## What is needed
Retype every one of the rows below without a single change.

## Rows of pointing data

╭──

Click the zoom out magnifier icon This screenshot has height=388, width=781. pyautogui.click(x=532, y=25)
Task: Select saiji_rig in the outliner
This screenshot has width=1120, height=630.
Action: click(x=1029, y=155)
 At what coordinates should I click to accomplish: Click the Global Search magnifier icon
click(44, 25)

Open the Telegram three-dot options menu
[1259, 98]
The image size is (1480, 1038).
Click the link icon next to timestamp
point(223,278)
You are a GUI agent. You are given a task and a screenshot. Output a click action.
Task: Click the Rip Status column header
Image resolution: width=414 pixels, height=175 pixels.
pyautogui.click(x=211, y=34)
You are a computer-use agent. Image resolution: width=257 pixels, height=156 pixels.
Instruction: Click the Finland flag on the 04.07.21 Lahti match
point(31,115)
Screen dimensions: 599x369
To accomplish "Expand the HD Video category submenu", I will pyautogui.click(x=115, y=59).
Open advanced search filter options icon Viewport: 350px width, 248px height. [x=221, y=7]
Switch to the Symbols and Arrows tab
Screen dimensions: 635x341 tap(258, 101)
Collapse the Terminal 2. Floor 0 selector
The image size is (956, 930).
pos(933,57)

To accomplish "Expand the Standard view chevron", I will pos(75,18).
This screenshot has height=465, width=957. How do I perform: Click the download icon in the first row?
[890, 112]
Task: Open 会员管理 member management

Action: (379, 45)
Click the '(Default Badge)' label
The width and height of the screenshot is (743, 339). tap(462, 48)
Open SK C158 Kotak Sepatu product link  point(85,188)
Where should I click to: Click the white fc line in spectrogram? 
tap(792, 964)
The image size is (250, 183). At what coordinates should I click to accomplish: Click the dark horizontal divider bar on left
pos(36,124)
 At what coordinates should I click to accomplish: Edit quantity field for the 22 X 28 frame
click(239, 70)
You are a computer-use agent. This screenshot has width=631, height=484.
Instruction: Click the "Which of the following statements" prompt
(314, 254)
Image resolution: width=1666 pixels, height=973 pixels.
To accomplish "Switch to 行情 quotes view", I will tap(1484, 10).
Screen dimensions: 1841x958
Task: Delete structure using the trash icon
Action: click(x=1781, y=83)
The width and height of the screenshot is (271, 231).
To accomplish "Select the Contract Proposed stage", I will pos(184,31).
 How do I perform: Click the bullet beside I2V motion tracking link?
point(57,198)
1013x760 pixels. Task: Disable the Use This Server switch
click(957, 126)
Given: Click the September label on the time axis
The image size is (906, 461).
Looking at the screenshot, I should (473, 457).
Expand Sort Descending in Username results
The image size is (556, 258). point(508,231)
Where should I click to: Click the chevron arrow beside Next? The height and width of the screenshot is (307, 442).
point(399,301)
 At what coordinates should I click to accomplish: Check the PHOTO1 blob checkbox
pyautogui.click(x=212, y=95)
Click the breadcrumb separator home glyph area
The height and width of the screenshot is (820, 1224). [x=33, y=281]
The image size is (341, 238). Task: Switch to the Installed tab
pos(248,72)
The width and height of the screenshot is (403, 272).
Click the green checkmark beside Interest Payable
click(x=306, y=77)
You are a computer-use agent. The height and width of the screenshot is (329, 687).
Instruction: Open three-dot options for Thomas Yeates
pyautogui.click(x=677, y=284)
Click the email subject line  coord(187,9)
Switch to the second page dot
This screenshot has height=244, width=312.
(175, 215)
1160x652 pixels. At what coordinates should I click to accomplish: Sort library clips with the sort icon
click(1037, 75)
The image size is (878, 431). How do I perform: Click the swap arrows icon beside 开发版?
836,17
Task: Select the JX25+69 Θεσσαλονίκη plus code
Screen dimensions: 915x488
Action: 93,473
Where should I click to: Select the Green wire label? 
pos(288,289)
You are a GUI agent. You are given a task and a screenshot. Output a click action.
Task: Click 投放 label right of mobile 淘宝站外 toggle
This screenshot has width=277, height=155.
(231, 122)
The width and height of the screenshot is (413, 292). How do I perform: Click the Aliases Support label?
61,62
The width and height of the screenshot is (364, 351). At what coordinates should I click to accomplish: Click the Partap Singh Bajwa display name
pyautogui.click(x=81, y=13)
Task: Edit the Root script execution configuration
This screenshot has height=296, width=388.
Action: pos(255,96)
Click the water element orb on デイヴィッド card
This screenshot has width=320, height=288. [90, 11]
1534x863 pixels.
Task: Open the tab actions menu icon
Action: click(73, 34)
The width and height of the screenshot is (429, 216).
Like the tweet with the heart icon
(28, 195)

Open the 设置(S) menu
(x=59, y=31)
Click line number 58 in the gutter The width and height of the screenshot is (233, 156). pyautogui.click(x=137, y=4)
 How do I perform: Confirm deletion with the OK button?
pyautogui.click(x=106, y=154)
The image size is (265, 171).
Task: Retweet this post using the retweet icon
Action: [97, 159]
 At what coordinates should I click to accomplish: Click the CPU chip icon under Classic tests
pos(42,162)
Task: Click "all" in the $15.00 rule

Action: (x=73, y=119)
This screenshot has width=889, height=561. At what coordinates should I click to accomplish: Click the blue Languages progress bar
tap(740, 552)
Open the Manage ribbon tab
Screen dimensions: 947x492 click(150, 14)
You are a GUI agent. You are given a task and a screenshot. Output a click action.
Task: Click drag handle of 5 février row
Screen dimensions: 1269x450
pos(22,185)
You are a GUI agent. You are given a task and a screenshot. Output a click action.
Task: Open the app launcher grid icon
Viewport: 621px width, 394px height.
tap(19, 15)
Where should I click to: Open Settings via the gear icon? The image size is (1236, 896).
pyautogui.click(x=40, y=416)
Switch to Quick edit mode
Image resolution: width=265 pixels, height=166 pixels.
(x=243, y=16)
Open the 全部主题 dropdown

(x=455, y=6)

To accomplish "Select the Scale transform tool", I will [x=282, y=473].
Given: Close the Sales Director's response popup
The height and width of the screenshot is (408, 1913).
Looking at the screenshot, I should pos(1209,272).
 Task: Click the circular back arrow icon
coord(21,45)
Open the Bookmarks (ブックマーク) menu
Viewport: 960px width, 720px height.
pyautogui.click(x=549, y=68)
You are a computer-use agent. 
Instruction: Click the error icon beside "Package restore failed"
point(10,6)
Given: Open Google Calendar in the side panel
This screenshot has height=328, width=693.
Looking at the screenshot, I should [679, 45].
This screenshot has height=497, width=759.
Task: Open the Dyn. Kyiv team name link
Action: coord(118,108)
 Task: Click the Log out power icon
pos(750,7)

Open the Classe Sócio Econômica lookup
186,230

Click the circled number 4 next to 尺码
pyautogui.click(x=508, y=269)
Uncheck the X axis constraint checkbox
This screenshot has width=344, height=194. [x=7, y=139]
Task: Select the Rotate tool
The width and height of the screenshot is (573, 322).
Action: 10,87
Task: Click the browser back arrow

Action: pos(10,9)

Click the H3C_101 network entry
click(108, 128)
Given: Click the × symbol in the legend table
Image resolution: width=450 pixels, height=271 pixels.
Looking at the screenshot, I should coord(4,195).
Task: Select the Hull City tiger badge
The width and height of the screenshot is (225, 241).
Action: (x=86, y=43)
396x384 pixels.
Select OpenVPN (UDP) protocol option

╰──

## The completed task
Click the zoom out magnifier icon This screenshot has height=388, width=781. pyautogui.click(x=532, y=25)
Task: Select saiji_rig in the outliner
This screenshot has width=1120, height=630.
Action: click(x=1029, y=155)
 At what coordinates should I click to accomplish: Click the Global Search magnifier icon
click(44, 25)

Open the Telegram three-dot options menu
[1259, 98]
The image size is (1480, 1038).
Click the link icon next to timestamp
point(223,278)
You are a GUI agent. You are given a task and a screenshot. Output a click action.
Task: Click the Rip Status column header
Image resolution: width=414 pixels, height=175 pixels.
pyautogui.click(x=211, y=34)
You are a computer-use agent. Image resolution: width=257 pixels, height=156 pixels.
Instruction: Click the Finland flag on the 04.07.21 Lahti match
point(31,115)
Screen dimensions: 599x369
To accomplish "Expand the HD Video category submenu", I will pyautogui.click(x=115, y=59).
Open advanced search filter options icon Viewport: 350px width, 248px height. [x=221, y=7]
Switch to the Symbols and Arrows tab
Screen dimensions: 635x341 tap(258, 101)
Collapse the Terminal 2. Floor 0 selector
The image size is (956, 930).
pos(933,57)

To accomplish "Expand the Standard view chevron", I will pos(75,18).
This screenshot has height=465, width=957. How do I perform: Click the download icon in the first row?
[890, 112]
Task: Open 会员管理 member management

Action: (379, 45)
Click the '(Default Badge)' label
The width and height of the screenshot is (743, 339). tap(462, 48)
Open SK C158 Kotak Sepatu product link  point(85,188)
Where should I click to: Click the white fc line in spectrogram? 
tap(792, 964)
The image size is (250, 183). At what coordinates should I click to accomplish: Click the dark horizontal divider bar on left
pos(36,124)
 At what coordinates should I click to accomplish: Edit quantity field for the 22 X 28 frame
click(239, 70)
You are a computer-use agent. This screenshot has width=631, height=484.
Instruction: Click the "Which of the following statements" prompt
(314, 254)
Image resolution: width=1666 pixels, height=973 pixels.
To accomplish "Switch to 行情 quotes view", I will tap(1484, 10).
Screen dimensions: 1841x958
Task: Delete structure using the trash icon
Action: click(x=1781, y=83)
The width and height of the screenshot is (271, 231).
To accomplish "Select the Contract Proposed stage", I will pos(184,31).
 How do I perform: Click the bullet beside I2V motion tracking link?
point(57,198)
1013x760 pixels. Task: Disable the Use This Server switch
click(957, 126)
Given: Click the September label on the time axis
The image size is (906, 461).
Looking at the screenshot, I should (473, 457).
Expand Sort Descending in Username results
The image size is (556, 258). point(508,231)
Where should I click to: Click the chevron arrow beside Next? The height and width of the screenshot is (307, 442).
point(399,301)
 At what coordinates should I click to accomplish: Check the PHOTO1 blob checkbox
pyautogui.click(x=212, y=95)
Click the breadcrumb separator home glyph area
The height and width of the screenshot is (820, 1224). [x=33, y=281]
The image size is (341, 238). Task: Switch to the Installed tab
pos(248,72)
The width and height of the screenshot is (403, 272).
Click the green checkmark beside Interest Payable
click(x=306, y=77)
You are a computer-use agent. The height and width of the screenshot is (329, 687).
Instruction: Open three-dot options for Thomas Yeates
pyautogui.click(x=677, y=284)
Click the email subject line  coord(187,9)
Switch to the second page dot
This screenshot has height=244, width=312.
(175, 215)
1160x652 pixels. At what coordinates should I click to accomplish: Sort library clips with the sort icon
click(1037, 75)
The image size is (878, 431). How do I perform: Click the swap arrows icon beside 开发版?
836,17
Task: Select the JX25+69 Θεσσαλονίκη plus code
Screen dimensions: 915x488
Action: 93,473
Where should I click to: Select the Green wire label? 
pos(288,289)
You are a GUI agent. You are given a task and a screenshot. Output a click action.
Task: Click 投放 label right of mobile 淘宝站外 toggle
This screenshot has width=277, height=155.
(231, 122)
The width and height of the screenshot is (413, 292). How do I perform: Click the Aliases Support label?
61,62
The width and height of the screenshot is (364, 351). At what coordinates should I click to accomplish: Click the Partap Singh Bajwa display name
pyautogui.click(x=81, y=13)
Task: Edit the Root script execution configuration
This screenshot has height=296, width=388.
Action: pos(255,96)
Click the water element orb on デイヴィッド card
This screenshot has width=320, height=288. [90, 11]
1534x863 pixels.
Task: Open the tab actions menu icon
Action: click(73, 34)
The width and height of the screenshot is (429, 216).
Like the tweet with the heart icon
(28, 195)

Open the 设置(S) menu
(x=59, y=31)
Click line number 58 in the gutter The width and height of the screenshot is (233, 156). pyautogui.click(x=137, y=4)
 How do I perform: Confirm deletion with the OK button?
pyautogui.click(x=106, y=154)
The image size is (265, 171).
Task: Retweet this post using the retweet icon
Action: [97, 159]
 At what coordinates should I click to accomplish: Click the CPU chip icon under Classic tests
pos(42,162)
Task: Click "all" in the $15.00 rule

Action: (x=73, y=119)
This screenshot has width=889, height=561. At what coordinates should I click to accomplish: Click the blue Languages progress bar
tap(740, 552)
Open the Manage ribbon tab
Screen dimensions: 947x492 click(150, 14)
You are a GUI agent. You are given a task and a screenshot. Output a click action.
Task: Click drag handle of 5 février row
Screen dimensions: 1269x450
pos(22,185)
You are a GUI agent. You are given a task and a screenshot. Output a click action.
Task: Open the app launcher grid icon
Viewport: 621px width, 394px height.
tap(19, 15)
Where should I click to: Open Settings via the gear icon? The image size is (1236, 896).
pyautogui.click(x=40, y=416)
Switch to Quick edit mode
Image resolution: width=265 pixels, height=166 pixels.
(x=243, y=16)
Open the 全部主题 dropdown

(x=455, y=6)

To accomplish "Select the Scale transform tool", I will [x=282, y=473].
Given: Close the Sales Director's response popup
The height and width of the screenshot is (408, 1913).
Looking at the screenshot, I should pos(1209,272).
 Task: Click the circular back arrow icon
coord(21,45)
Open the Bookmarks (ブックマーク) menu
Viewport: 960px width, 720px height.
pyautogui.click(x=549, y=68)
You are a computer-use agent. 
Instruction: Click the error icon beside "Package restore failed"
point(10,6)
Given: Open Google Calendar in the side panel
This screenshot has height=328, width=693.
Looking at the screenshot, I should [679, 45].
This screenshot has height=497, width=759.
Task: Open the Dyn. Kyiv team name link
Action: coord(118,108)
 Task: Click the Log out power icon
pos(750,7)

Open the Classe Sócio Econômica lookup
186,230

Click the circled number 4 next to 尺码
pyautogui.click(x=508, y=269)
Uncheck the X axis constraint checkbox
This screenshot has width=344, height=194. [x=7, y=139]
Task: Select the Rotate tool
The width and height of the screenshot is (573, 322).
Action: 10,87
Task: Click the browser back arrow

Action: pos(10,9)

Click the H3C_101 network entry
click(108, 128)
Given: Click the × symbol in the legend table
Image resolution: width=450 pixels, height=271 pixels.
Looking at the screenshot, I should coord(4,195).
Task: Select the Hull City tiger badge
The width and height of the screenshot is (225, 241).
Action: (x=86, y=43)
396x384 pixels.
Select OpenVPN (UDP) protocol option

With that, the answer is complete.